We now return to those dark galaxies without dark matter. No, not those ones, the other ones. The originals.
This is a topic so controversial that even those claiming to have explained them say that the original discoveries were wrong, which is very confusing. But the best bet seems to be a tidal encounter. Since dark matter, like gas, is generally much more extended than the stars, it's easier to remove. Indeed, unlike gas, dark matter is collisionless, so if it happens to be in the centre of a galaxy on part of its orbit, there's nothing stopping it from moving out to greater distances a little later. Whereas the innermost gas gets trapped in the office forever, dark matter prefers a hybrid model : sometimes it's in the city centre, but sometimes it's in the vulnerable suburbs.
Topical metaphors aside, today's paper is the most convincing argument yet for a tidal origin. The authors re-examined an existing simulation that predates the whole hoo-hah, so this absolutely counts as a prediction. True, it would have been even better to predict these things ahead of the discovery itself, but there was no reason for anyone to look for them.
They find seven objects in their 21 Mpc-on-a-side simulation that lack dark matter. Most of them live in groups (three are all in the same group), and all are associated with a massive parent - more massive than the Milky Way. Now the properties of all but one are not all that similar to the notorious NGC 1052 DF2/DF4 (they have a few times as much stellar mass and, correspondingly, rather higher velocity diserpsions*), but this would probably be asking too much of a simulation. The main point about lacking dark matter is clearly satisfied, and they're not orders of magnitude different to the observational sample.

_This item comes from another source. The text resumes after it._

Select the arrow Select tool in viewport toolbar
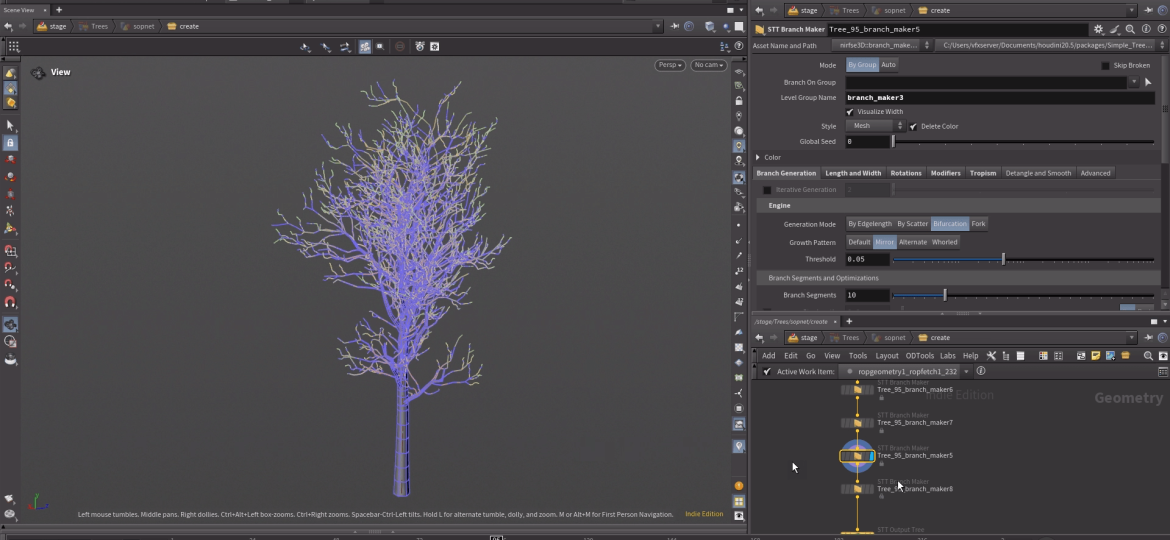(x=10, y=125)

* These two parameters are intimately related though. The higher the stellar mass, the higher the velocity dispersion must be for the systems to be in stable equilibrium.
What I find most convincing about this is that they explain their objects as a rare but not exceptional process. Since there are at least two objects known in one group, and more dark matter free objects elsewhere, any explanation that relies on a freak encounter might have problems. It's a very tricky balance to find a mechanism that is routine enough that you actually expect to stand a reasonable chance of detecting the end results, but not so common that they should have been spotted everywhere and known about for decades.
The author's answer to this is that the satellites need to be very small in comparison to their parent galaxy (0.1% of its stellar mass) and come extraordinarily close - within the stellar body. And this seems to fit the bill quite nicely. One would expect most such encounters to result in the satellite merging with the cannibalistic parent or being utterly destroyed by it, but every so often one could just manage to survive. And another satisfying point is that while the after-effects of the encounter are still visible in some of their simulated objects, some show no visible signs of disruption at all : the main body of the galaxies survive long after the tidal tails have dispersed.
If anything, I worry that this explanation might overpredict the number of dark matter deficient satellites : around 30% of the most massive galaxies ought to have at least one such companion, they say. But such massive galaxies are themselves quite rare, and the smallest satellites are the hardest to measure, so this is not necessarily and outlandish fraction. Importantly, it's testable. We probably shouldn't get too hung up on the exact numbers given the limitations of observations and simulations alike - so long as it turns out these systems are not unique to NGC 1052, that's probably sufficient.
So this is very good stuff. What remains now is to look for analogues to those other galaxies without dark matter : the isolated, gas-dominated Ultra Diffuse Galaxies. Those, they say, might exist in their simulations as well... but that's another story.